Two Types of ‘feeds’
These are aggregate sources of data for a given publisher. They may, or may not, be a complete representation of that publisher’s data set. Everyone wants firehoses, but truth be told, there are very few of them in the wild, and those that do exist are of less “valuable” data. Consider access to firehoses to be at statistically relevant access levels, rather than truly “complete” sets of data.
These encompass the majority of data sources, and they require that you know what you’re looking for. Be it a keyword, a tag, a user name, a user id, or a geo-location.
In either case you need to know what it is you’re after. Blind, unfettered, access to a given publisher’s feed is a rarity and actually isn’t all that interesting in the end; you just think it is because someone else had the product idea first (e.g. the publisher you want all the data from… e.g. Twitter).
Storing and indexing lots of data is conceptually simple, yet hard to implement at scale; just ask any of the big-three search engines. You can stuff as much data as possible into a database, and “search” it offline, in order to meet most historical data access requirements, but weaving that into a variably accessed consumer application isn’t always easy. While storage costs are generally nil for today’s highly compressible data, the operational management costs of your locally stored data aren’t.
Processing data in a manner other than which it originated causes an impedance miss-match.

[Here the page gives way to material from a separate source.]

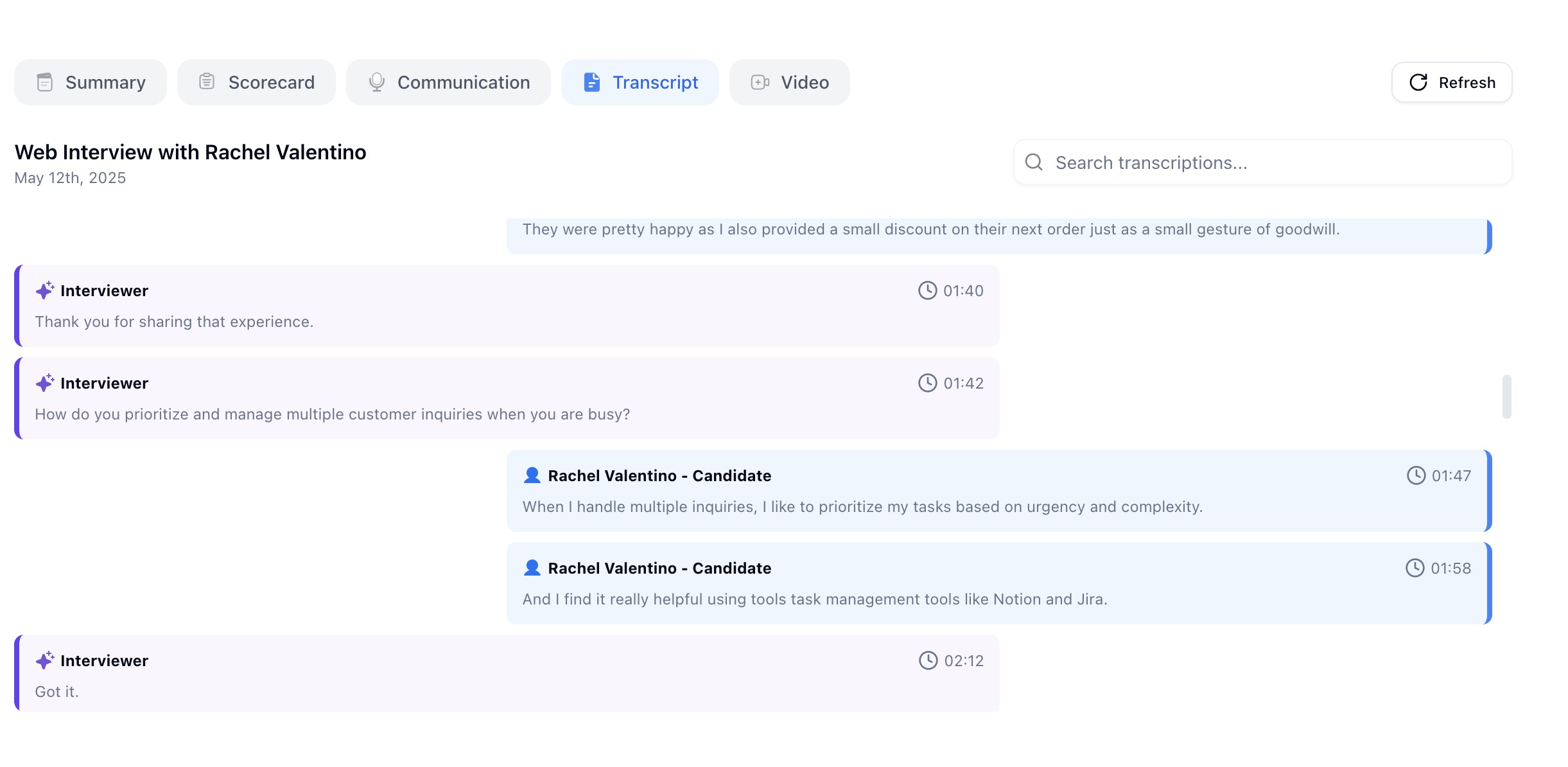Click the microphone icon on Communication tab
The height and width of the screenshot is (767, 1568).
pyautogui.click(x=377, y=82)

Stream-to-offline processing implies that you’ll have gaps in data due to queuing problems. Offline-to-stream suggests the same. Offline-to-offline and stream-to-stream are generally easy to get your head and code around, but be wary of overloading stream processing with too much work as it then starts to feel like stream-to-offline. Once you enter that world, you need to solve parallel processing problems; in real-time.
Regardless of access pattern, you can only introspect and access the data you initially seeded your sources with. If your seed was wrong, for example you used the wrong set of users or keywords, processing the data doesn’t matter. Full circle to garbage in, garbage out.
If you find yourself asking for the introductory requirement with your team, and/or a vendor, I suggest you actually don’t have the focus on your product or idea that you’ll ultimately need in order to be successful. Batten down the hatches, and get crisp about precisely what it is you want to build, and precisely what data you need to do so. If you can do that, you will have a shot at success.